In the listing below, rewrite the lines from the one containing "Image resolution: width=1074" to the one containing "Action: click(187, 72)", changing "legend label" to "axis title" and leaving everything else as it is.

Record set:
------
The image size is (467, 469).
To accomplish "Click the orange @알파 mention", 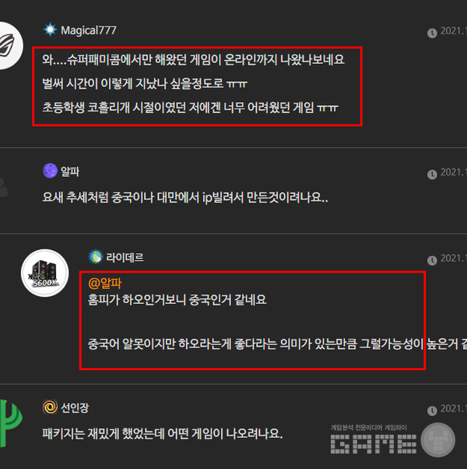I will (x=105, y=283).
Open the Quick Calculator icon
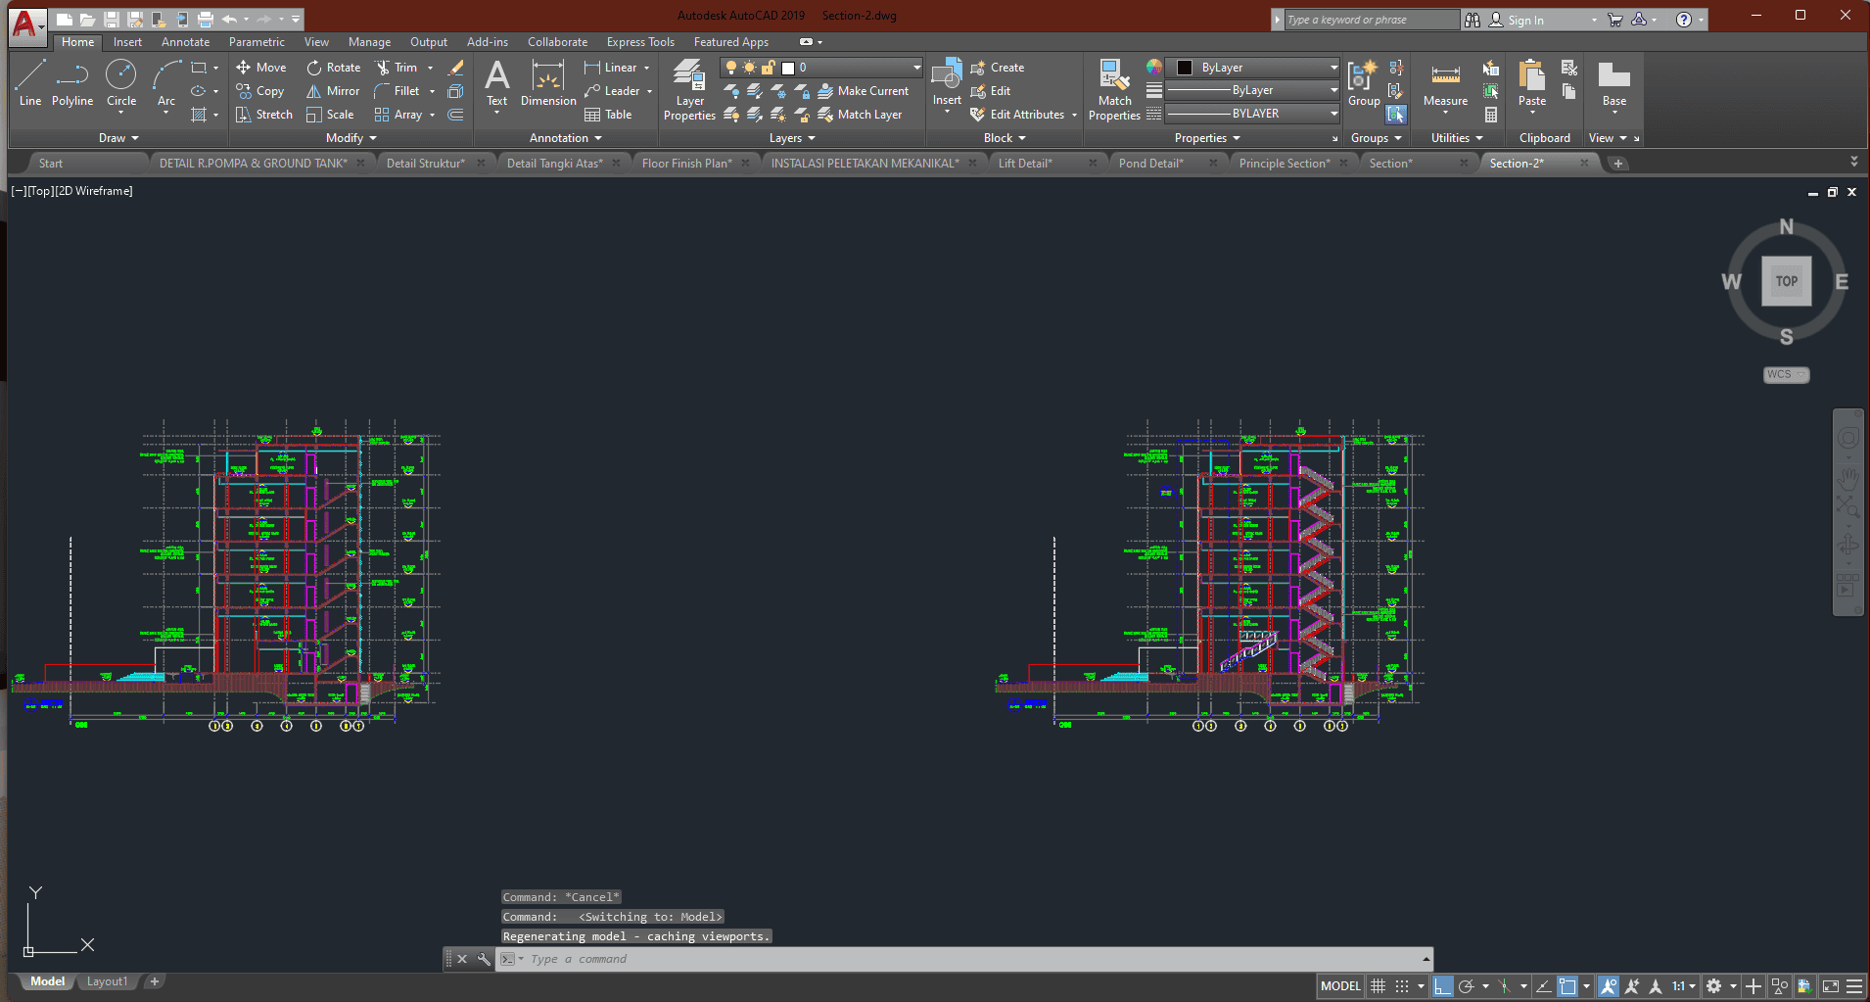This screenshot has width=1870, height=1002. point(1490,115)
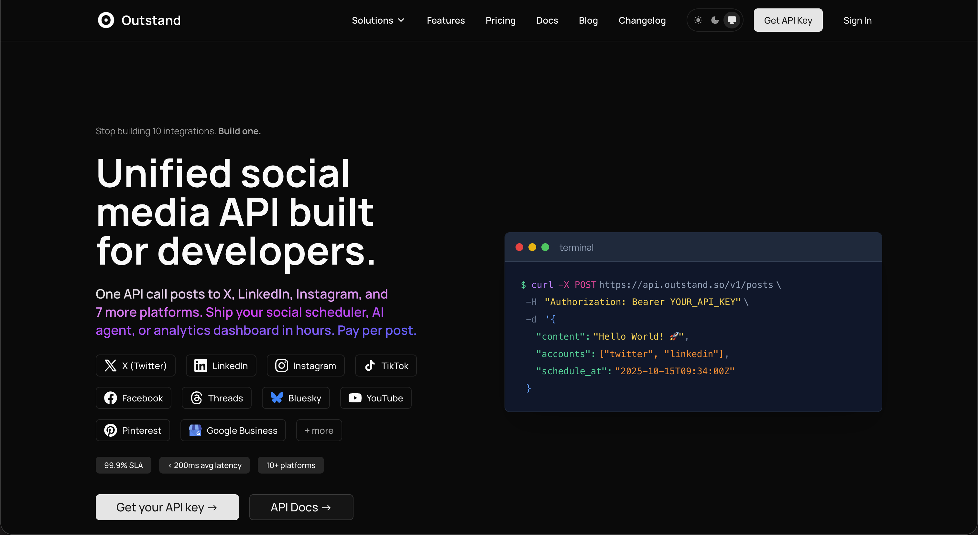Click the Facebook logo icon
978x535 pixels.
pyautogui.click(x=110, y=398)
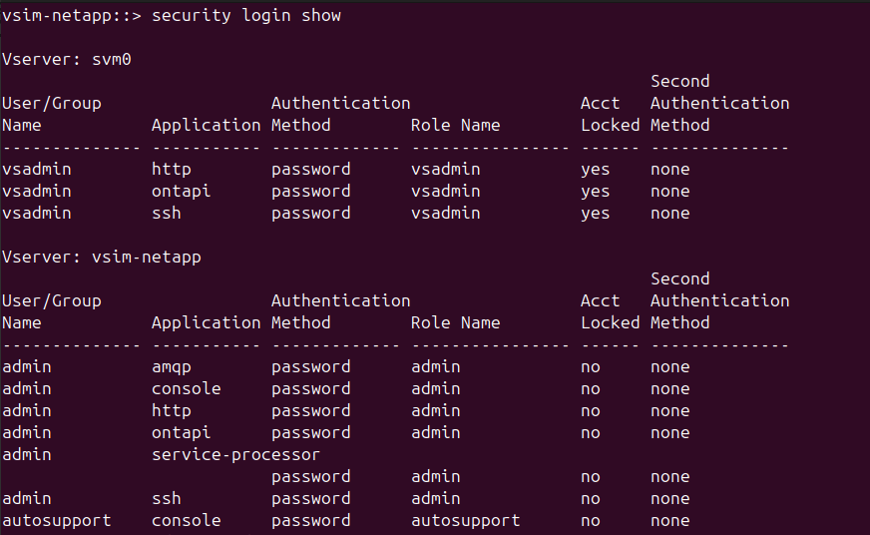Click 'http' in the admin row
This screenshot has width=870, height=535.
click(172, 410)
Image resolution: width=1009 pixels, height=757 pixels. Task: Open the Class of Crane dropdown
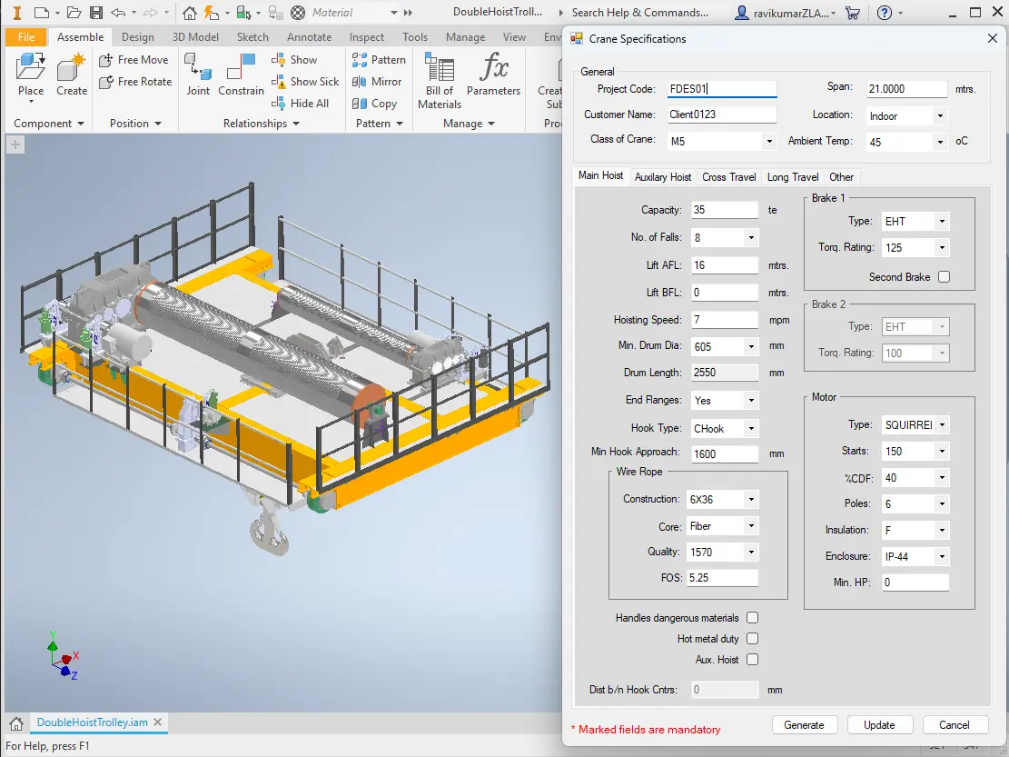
------
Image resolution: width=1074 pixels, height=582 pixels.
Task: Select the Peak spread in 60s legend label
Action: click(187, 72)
------
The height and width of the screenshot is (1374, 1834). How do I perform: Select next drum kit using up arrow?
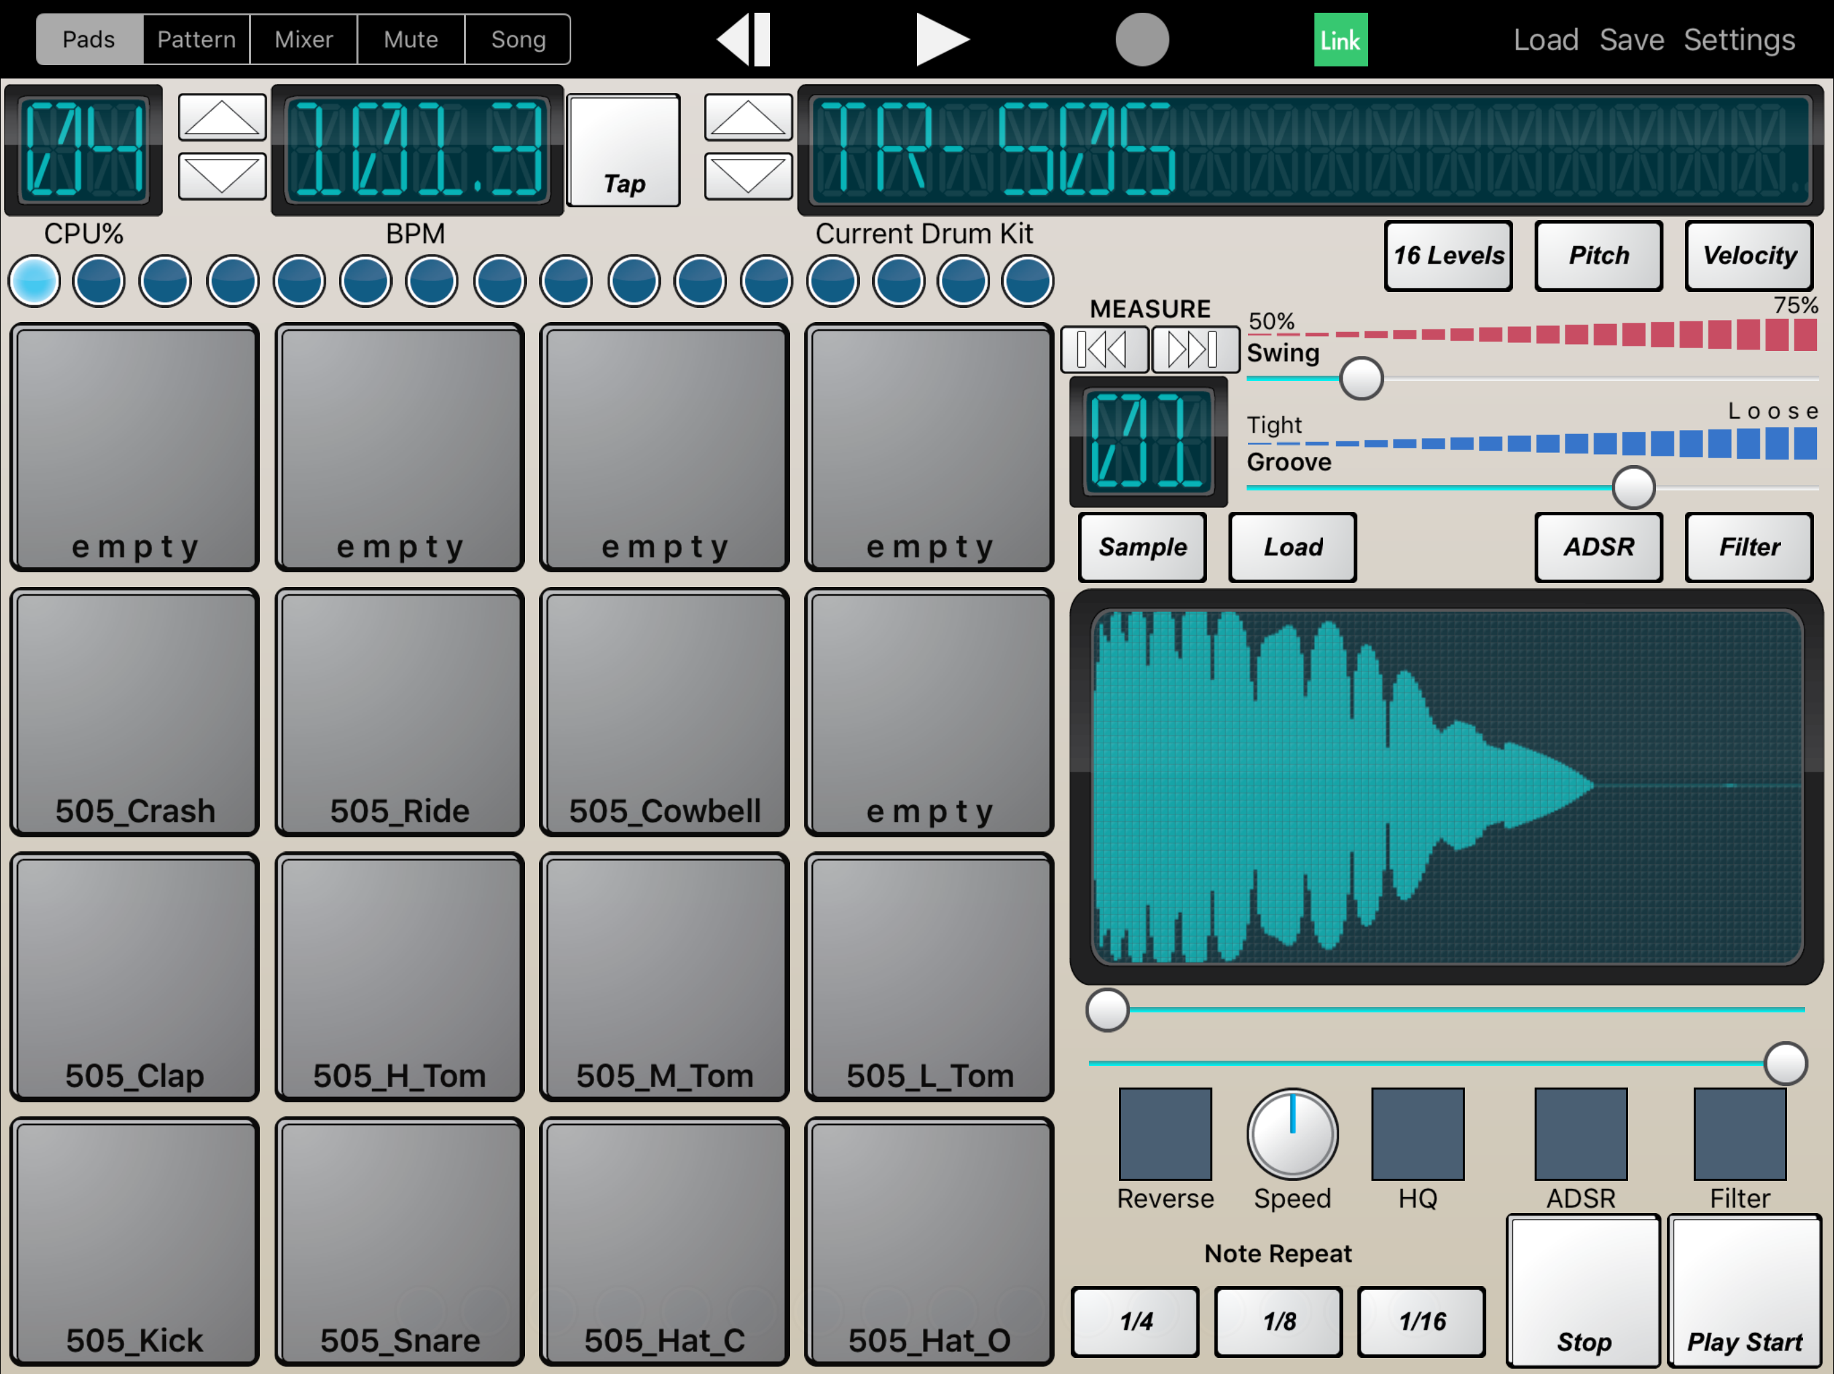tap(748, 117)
------
Worked answer:
Image resolution: width=1074 pixels, height=582 pixels.
Task: Select the Peak spread in 60s axis title
Action: click(187, 72)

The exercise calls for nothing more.